I’ll admit, I’m not as much of a Honda fan as some of the people I was with on the tour. One of them cleaned out the discount t-shirts at the Honda stand at the Autosalon. Another one actually bought and wore a Honda lawnmower t-shirt.
That said, I was looking forward to seeing what Spoon was all about.
After the Tomei pics yesterday and the Mine’s ones a couple of weeks ago, you might be wondering why I don’t take more photos and do a proper report on all these places.
It’s mainly because I was usually translating/calling the bus driver/confirming photoshoots/sheepdogging people around/making sure we weren’t late/lots of other stuff at the same time. For a proper report, Aussies can check out the next and final issue of Auto Salon Magazine.
So, this is the inside of the Spoon workshop. They basically get in parts, mod them to spec, and send them out.
In the foreground is a standard RB26 conrod, and behind that is a standard titanium alloy C30A conrod from an NSX. It’s so lightweight and pretty that it makes the RB26 part look like a piece of junk.
Most of the parts that Spoon use are actually carefully-inspected second-hand parts.

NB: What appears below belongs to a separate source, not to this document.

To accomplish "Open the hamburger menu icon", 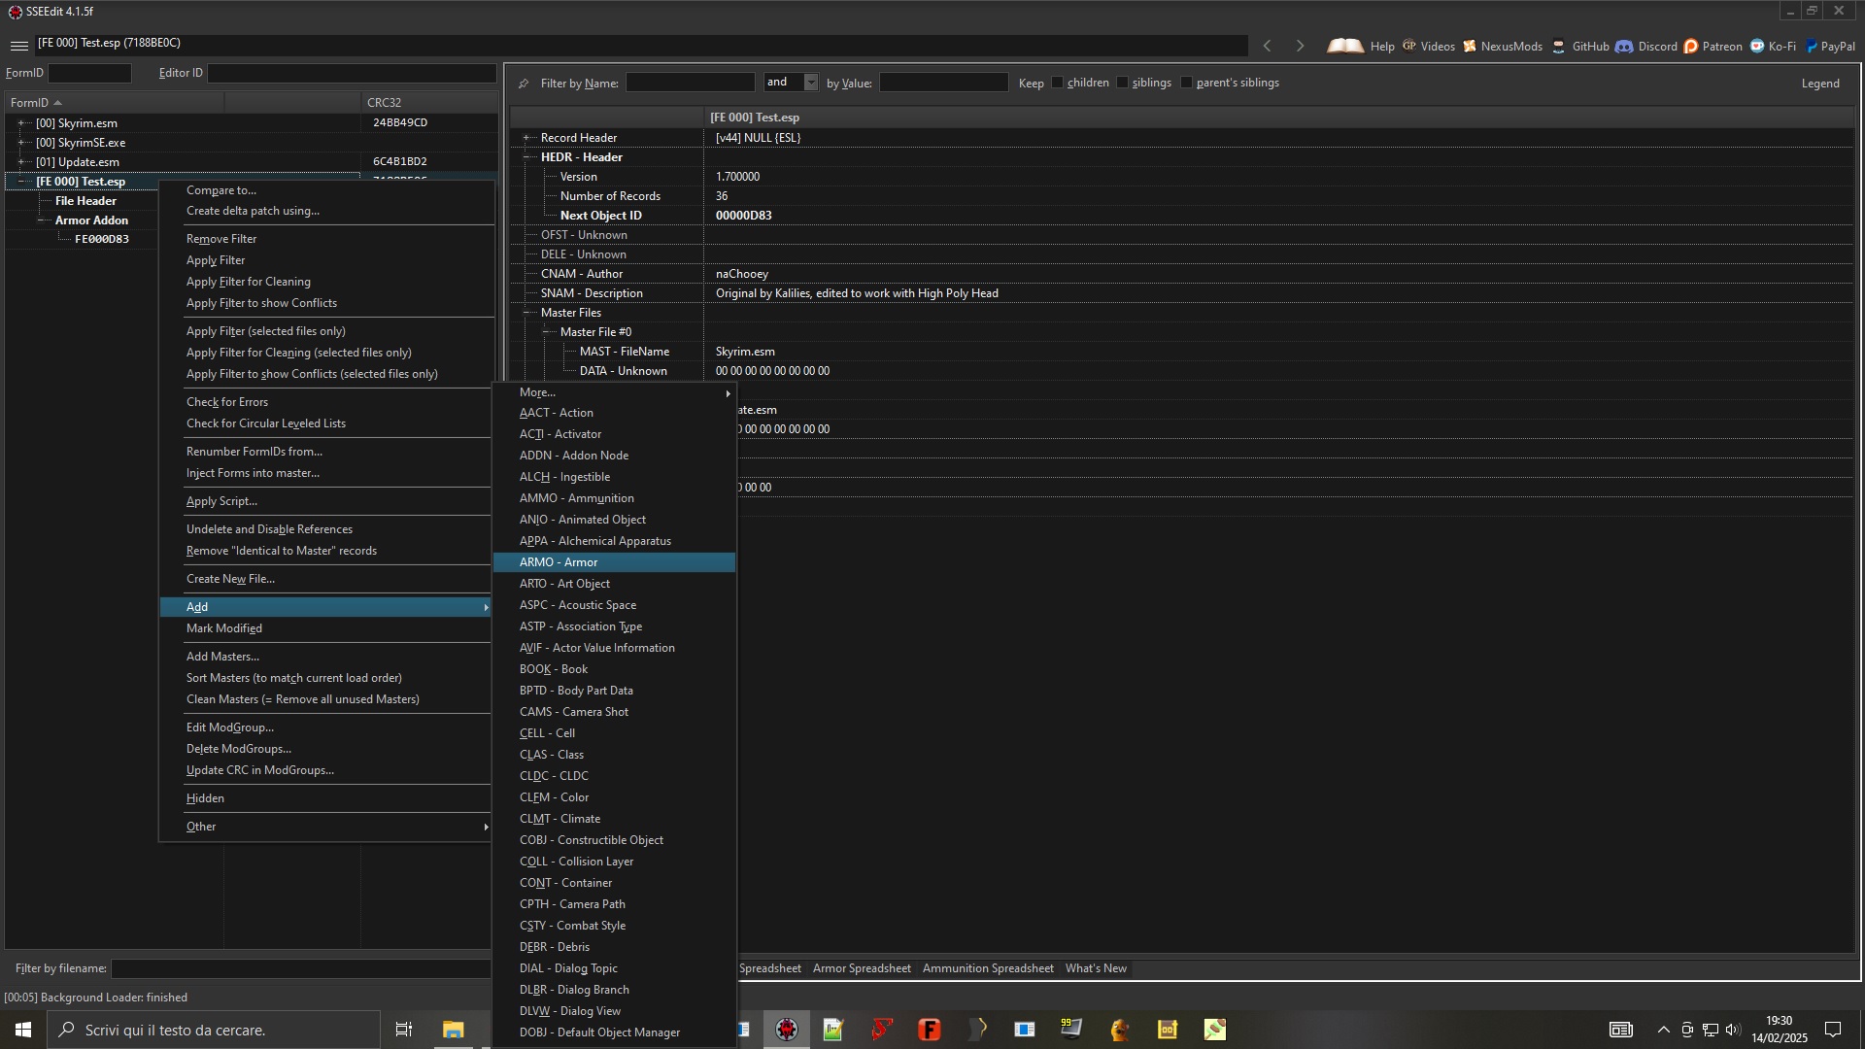I will click(x=18, y=46).
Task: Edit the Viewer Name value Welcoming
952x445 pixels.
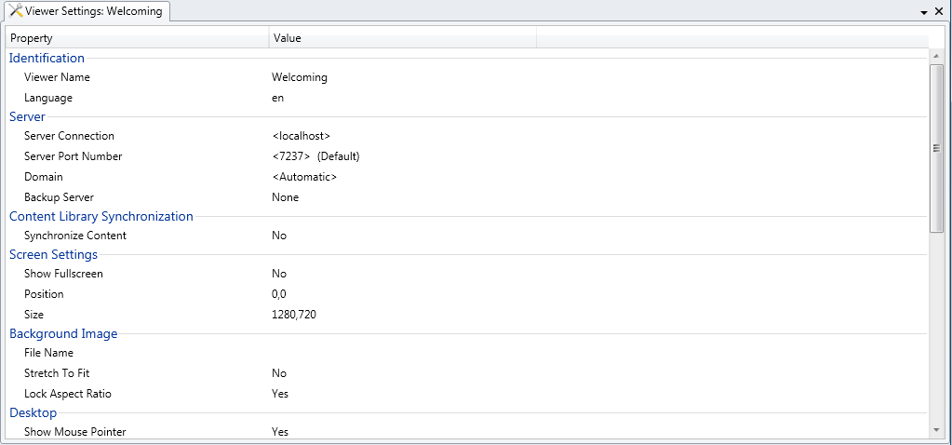Action: (300, 77)
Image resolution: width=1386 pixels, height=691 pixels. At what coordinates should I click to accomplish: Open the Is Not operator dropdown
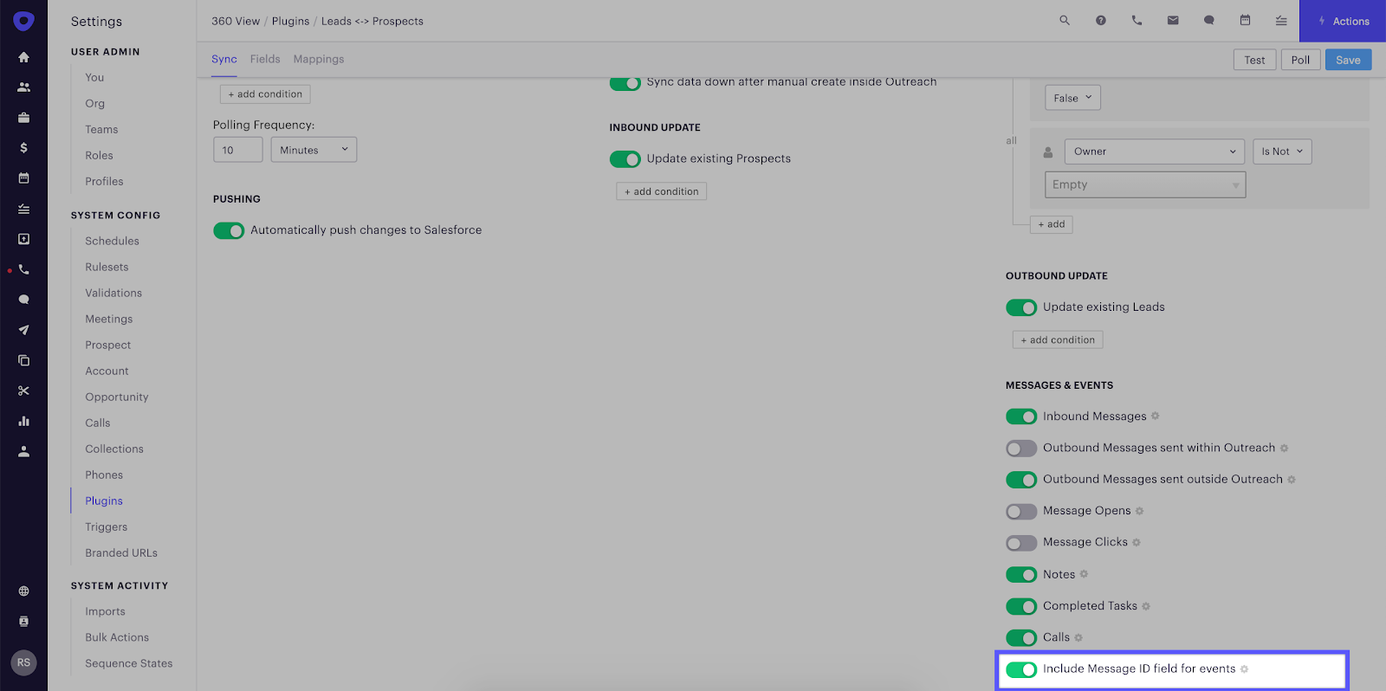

It makes the end result cheaper, but they said you can request brand-new parts if you want.
A short drive away from Spoon Sports was Type One, the workshop where Spoon cars go together.
They have this nice long laquered workbench with lots of memorabilia and parts on it.
Those CE28s look great, but what’s wrong with the rear suspension?
Space is at such a premium that the car is hanging over the edge of the upper catwalk! The chassis is sitting on wooden blocks though, and the front of the car is chained down.
Nice. Maybe with a different exhaust though.
Now there’s something for the pool room (Australians can laugh here).